Le origini del borgo risalgono tradizionalmente all’epoca dei romani, allorquando il centurione Leculo si stabilì in questa zona, edificando inizialmente il nucleo di una villa residenziale dal quale sarebbe sorto successivamente il primo villaggio; e ad avvalorare questa supposizione, notiamo che il gonfalone comunale presenta: «Lo stemma del comune di Lequile raffigura l’emblema del casato di Leculo: ovvero l’immagine dell’aquila imperiale, che rievoca la sua antica origine romana». Un’altra ipotesi,invece,associa il nome “Lequile” al simbolo dei legionari che si insediarono in questo suolo pianeggiante, perciò dall’emblema “Le aquile” si passò a “Lequile” a seguito del troncamento della vocale “a”.

La cittadina devota a San Vito ha omaggiato il “protettore” in più occasioni ad iniziare dalla piazza principale sede del sobrio palazzo comunale, corredato dallo storico Palazzo dei Principi di Saluzzo e soprattutto luogo dove s’alza un’elegante guglia barocca eseguita per mano dello scultore locale Oronzo Rossi nel 1694 e realizzata in pietra leccese. La guglia a pianta piramidale termina con la statua del Santo patrono e, nel complesso,forma e struttura del monumento richiamano alla concezione architettonica del Barocco napoletano.

Lasciando alle spalle Piazza San Vito e proseguendo lungo l’omonima e sinuosa via,dopo qualche metro s’intravede una raffinata silhouette dalle linee ondulate, e più avanziamo più emerge il contrasto di forme e volumi definite dal gioco della luce. Giunti all’incrocio del “trivium” spicca su di una base ottagonale un alto plinto, raffigurante sui quattro lati l’immagine dell’aquila reale e sopra di esso vi è collocata una colonna votiva, sovrastata dalla statua della Madonna che dirige il suo sguardo in direzione della barocca Chiesa di San Vito edificata con un impianto a croce greca tra il 1661 ed il 1670 dal progettista Salvatore Miccoli.

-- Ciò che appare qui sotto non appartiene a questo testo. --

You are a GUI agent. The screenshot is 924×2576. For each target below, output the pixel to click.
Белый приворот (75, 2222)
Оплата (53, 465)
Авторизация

Il prospetto principale si compone di un ordine inferiore,caratterizzato da uno zoccolo che funge da base per le quattro lesene terminanti con capitelli corinzi legati fra loro da ghirlande di frutta e due nicchie vuote fiancheggianti il portale centrale, il cui timpano triangolare è sormontato dalla statuetta di San Vito. L’ordine superiore comprende quattro pilastri che racchiudono due nicchie all’interno delle quali sono collocate le statue dei Principi degli Apostoli, San Pietro da un lato e dall’altro quella di San Paolo. Nella zona centrale si può ammirare il finestrone dalle eleganti cornici sagomate, al di sopra del quale campeggia il cartiglio con la dedica voluta dal popolo lequilese al suo patrono: D.O.M. DIVO PATRONO LEQUILENSIUM PIETAS AUGUSTIUS INSTAURAVIT A.D.1670.

Chiesa di San Vito (Fonte: Wikipedia)

Chiesa di San Vito (Fonte: Wikipedia)

Il prospetto termina con un frontone semicircolare finemente abbellito da una balaustra che delimita il perimetro di tutta la terrazza, da ultimo come coronamento si erge la maestosa e variopinta cupola ricoperta da una moltitudine di ceramiche policrome.